@@ -3034,6 +3034,193 @@ skip_prologue_sal (struct symtab_and_line *sal)
}
}
+/* Determine if PC is in the prologue of a function. The prologue is the area
+ between the first instruction of a function, and the first executable line.
+ Returns 1 if PC *might* be in prologue, 0 if definately *not* in prologue.
+
+ If non-zero, func_start is where we think the prologue starts, possibly
+ by previous examination of symbol table information. */
+
+int
+in_prologue (struct gdbarch *gdbarch, CORE_ADDR pc, CORE_ADDR func_start)
+{
+ struct symtab_and_line sal;
+ CORE_ADDR func_addr, func_end;
+
+ /* We have several sources of information we can consult to figure
+ this out.
+ - Compilers usually emit line number info that marks the prologue
+ as its own "source line". So the ending address of that "line"

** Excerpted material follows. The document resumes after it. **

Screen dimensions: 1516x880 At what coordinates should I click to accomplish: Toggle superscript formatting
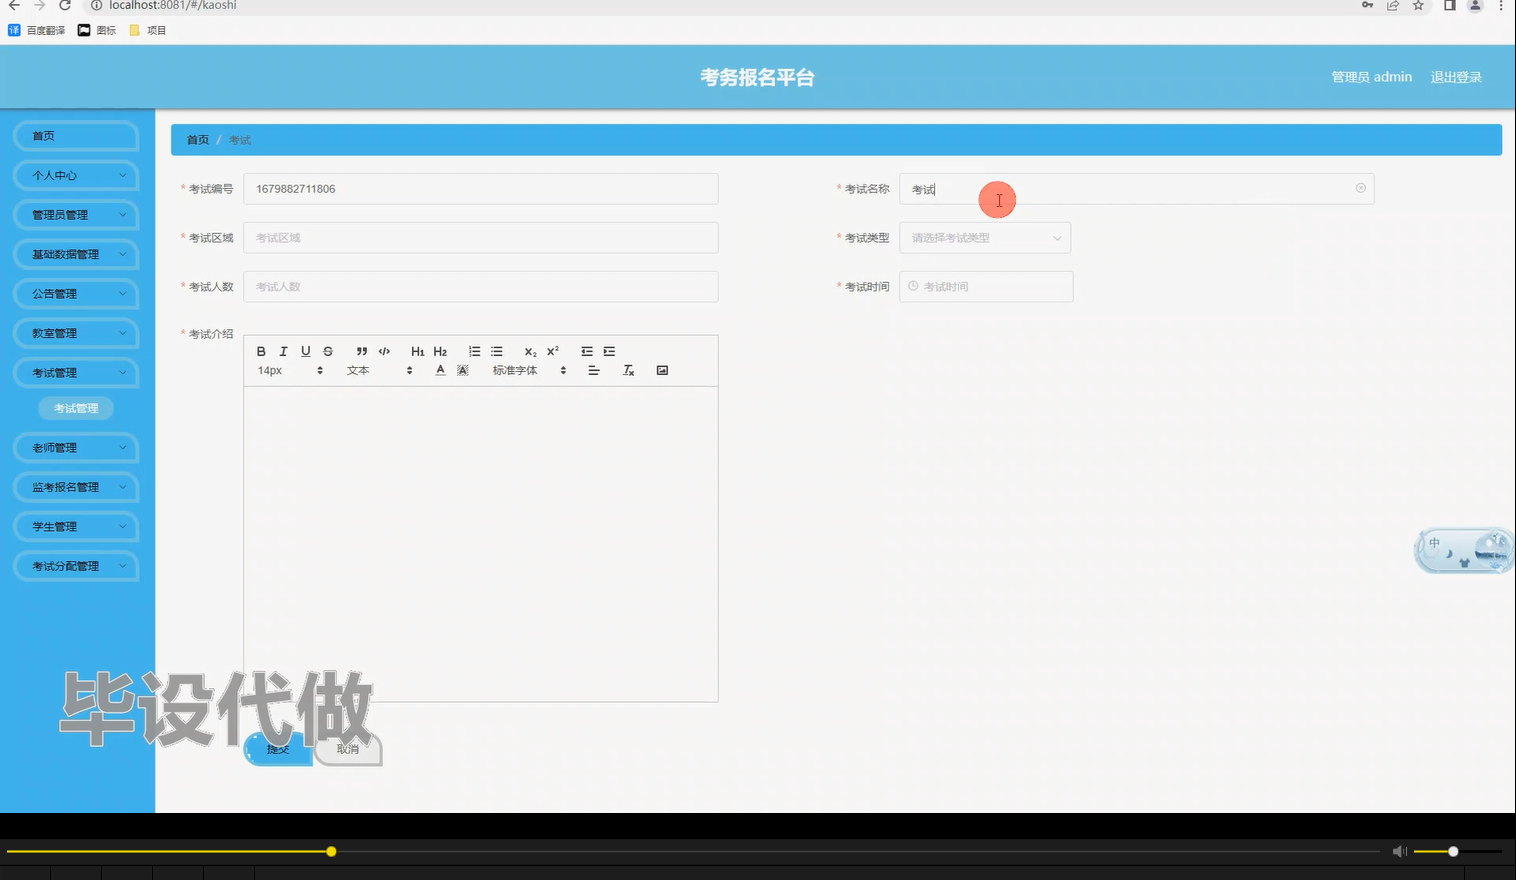point(551,351)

+ is the end of the prologue. If available, this is the most
+ reliable method.
+ - The minimal symbols and partial symbols, which can usually tell
+ us the starting and ending addresses of a function.

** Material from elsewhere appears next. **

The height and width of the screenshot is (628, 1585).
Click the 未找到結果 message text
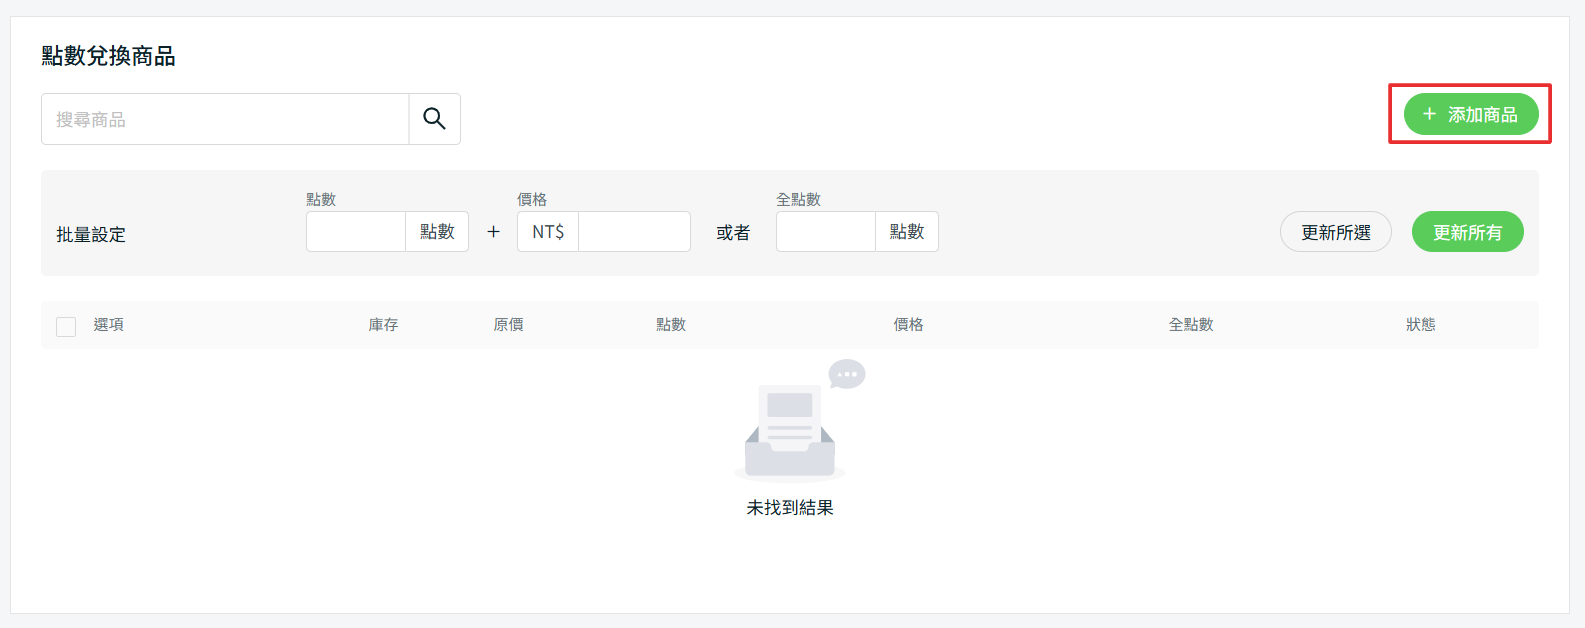pos(790,508)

+ - If we know the function's start address, we can call the
+ architecture-defined gdbarch_skip_prologue function to analyze the
+ instruction stream and guess where the prologue ends.

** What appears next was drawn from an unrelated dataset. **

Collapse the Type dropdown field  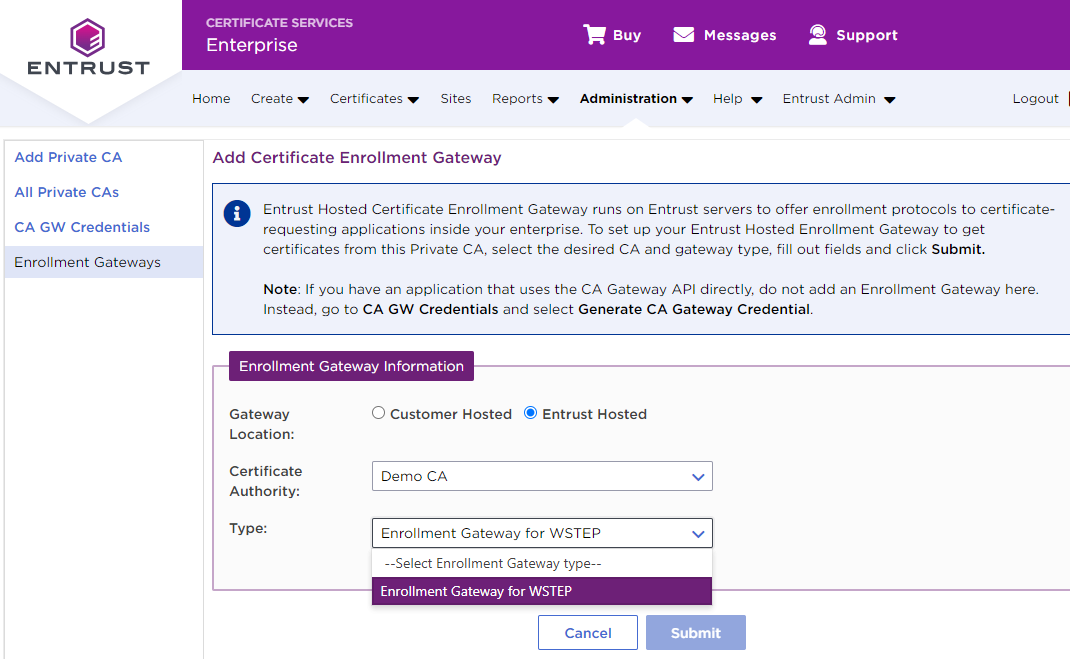(x=541, y=533)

+ - Our `func_start' argument; if non-zero, this is the caller's
+ best guess as to the function's entry point. At the time of
+ this writing, handle_inferior_event doesn't get this right, so
+ it should be our last resort. */
+
+ /* Consult the partial symbol table, to find which function
+ the PC is in. */
+ if (! find_pc_partial_function (pc, NULL, &func_addr, &func_end))
+ {
+ CORE_ADDR prologue_end;
+
+ /* We don't even have minsym information, so fall back to using
+ func_start, if given. */
+ if (! func_start)
+ return 1; /* We *might* be in a prologue. */
+
+ prologue_end = gdbarch_skip_prologue (gdbarch, func_start);
+
+ return func_start <= pc && pc < prologue_end;
+ }
+
+ /* If we have line number information for the function, that's
+ usually pretty reliable. */
+ sal = find_pc_line (func_addr, 0);
+
+ /* Now sal describes the source line at the function's entry point,
+ which (by convention) is the prologue. The end of that "line",
+ sal.end, is the end of the prologue.
+
+ Note that, for functions whose source code is all on a single
+ line, the line number information doesn't always end up this way.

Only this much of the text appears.